Alternatively, an “F reorganization” is another option to use your corporation or partnership as the purchaser in a transaction. An F reorganization is a mere change in identity, form, or place of organization of a corporation. In this scenario, the targeted S corporation would create a new S corporation and the existing shareholders would contribute all of the targeted S corporations stock in exchange for all the stock of the newly created S corporation. The newly created S corporation would now own 100% of the stock of the targeted S corporation. The new S corporation would make a special election to treat the 100% owned targeted S corporation as a qualified subchapter S subsidiary. This would make the targeted S corporation disregarded for federal tax purposes. The subsidiary would then make a formless conversion for state purposes to a LLC. This now puts a buyer in a position to purchase an interest in the originally targeted S corporation, which is now an LLC, and avoids the added work of transferring assets as mentioned in the previous scenario.
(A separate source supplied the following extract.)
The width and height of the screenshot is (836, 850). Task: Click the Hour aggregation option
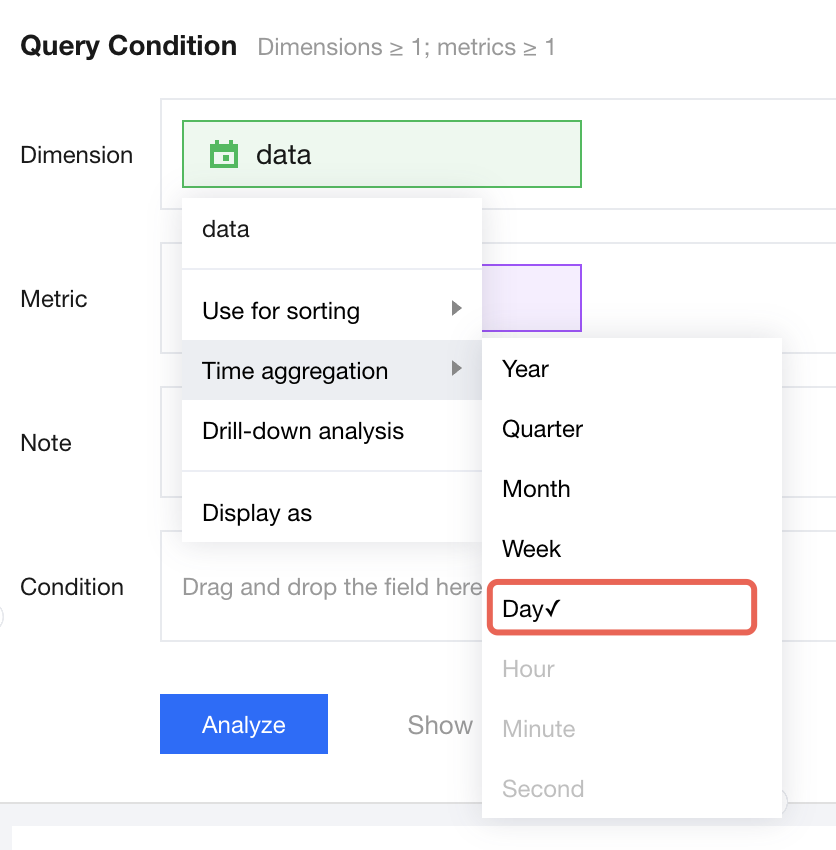tap(528, 669)
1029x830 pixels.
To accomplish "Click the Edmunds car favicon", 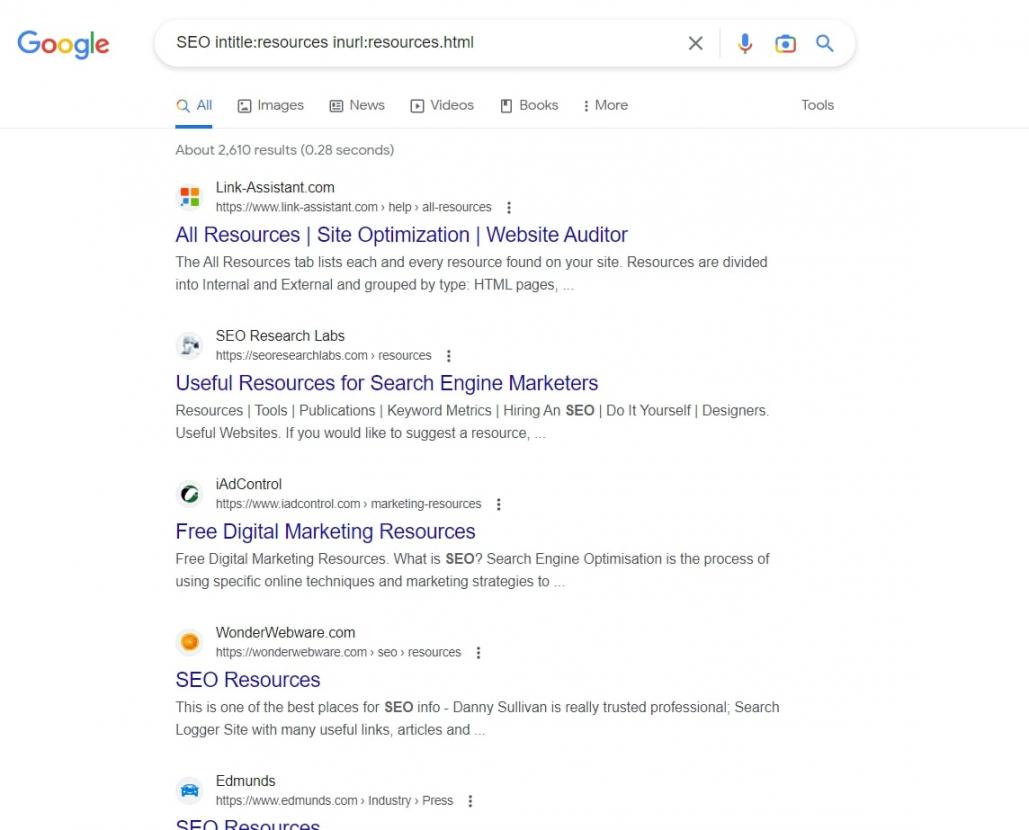I will [189, 790].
A conversion to an LLC by the targeted S corporation may not be a simple task as the entity may not be organized in a state that permits formless conversions to LLC’s.
Another alternative is to make a Section 336(e) election, which treats the acquisition of an S corporation as a purchase of the underlying assets of the business for tax purposes. This election needs to satisfy the criteria of a qualified stock disposition, which requires at least 80% of the vote and value of S corporation stock to be sold, exchanged, or distributed in a transaction or series of transactions within a 12 month period to an unrelated party. The transaction would be treated as the sale of assets by the targeted S corporation, followed by a deemed liquidation of the target. As a buyer, you are treated as acquiring the assets for their fair market value, which will allow you to potentially step up the tax basis of the assets. Stepping up the value of the assets can bring tax benefits such as additional depreciation and amortization deductions. Additionally, with this type of election the buyer in the deal can take the form of a corporation, partnership, or individual. In either this scenario or the previous ones described above, the goal to have your C corporation or partnership be the purchaser in a deal can be accomplished, but does come with an added burden.
Buyers that are in the market for acquiring businesses such as an S corporation should be aware of the potential limitations and restrictions regarding ownership, as they can cause undue burdens in a proposed deal. The proposal of the transaction is one that should be properly planned with your lawyers and tax advisors to make sure you are properly positioned to purchase shares in an S corporation.